Ultimately this is not a precision/recall calculation question but rather a sample labelling/data quality one. To that extent, there are no silver bullets. If we are unwilling to invest the time we cannot expect to get the appropriate answer. I would suggest starting with a literature review to construct a loose prior about the proportion $p$. Then we do ahead with random sampling and we update that posterior as we move forward.
As already mentioned, precision and recall might not be the best metrics to employ. In an imbalanced learning setting, assigning relevant misclassification costs can be very helpful. This can help you choose the threshold for the actual label assignment given (well-calibrated) probabilistic estiamtes.

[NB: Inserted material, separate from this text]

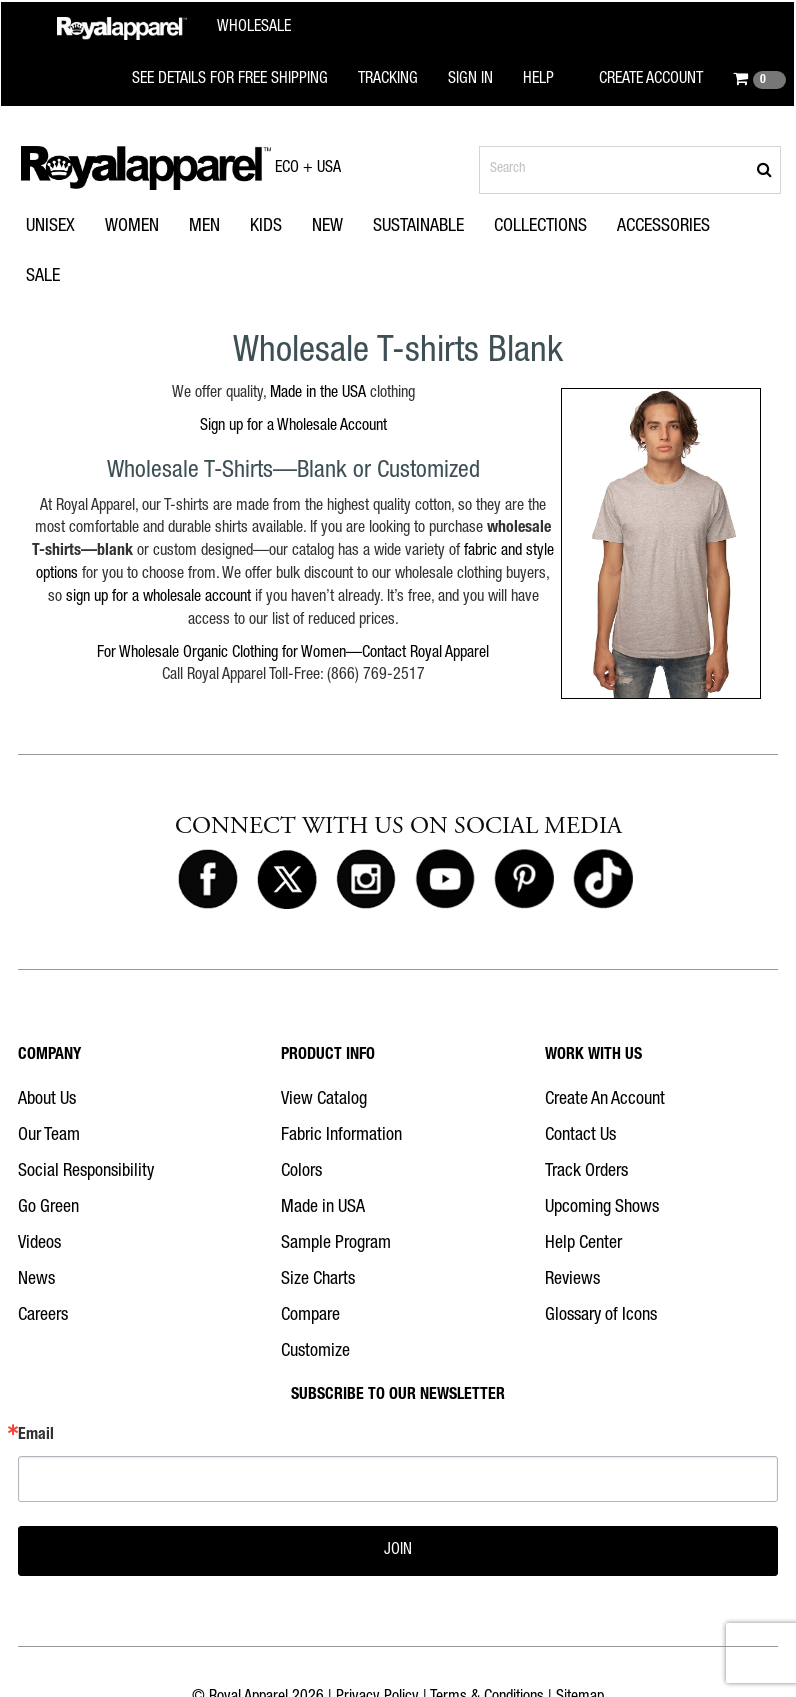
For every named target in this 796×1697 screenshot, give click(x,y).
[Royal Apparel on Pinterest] (524, 880)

Regarding the "smart sampling methods" commentary:
While counter-intuitive my suggestion would be to avoid them for now. Stick with simple random sampling (SRS) in order to have an unbiased baseline. It is tempting to start thinking about active learning or other domain adaptation methods applied to sample bias correction. These methods can be great if we are trying to indeed find positives and/or find a way to distinguish positive from negative examples (in short, we would try to sample near our classifier's decision boundary). They would nevertheless give us a biased view of what is the true baseline rate without a way of de-biasing it if we do not already have access to some unbiased dataset. That is not "ML's fault", even more classical statistics methods to debias convenience samples/observational data (e.g. importance sampling or post-stratification) will need to have some known population/reference distribution to work with. If that is unavailable, their applicability is moot. Therefore start with SRS (or some relatively straightforward sampling strategy) to build that reference distribution and then do something fancier.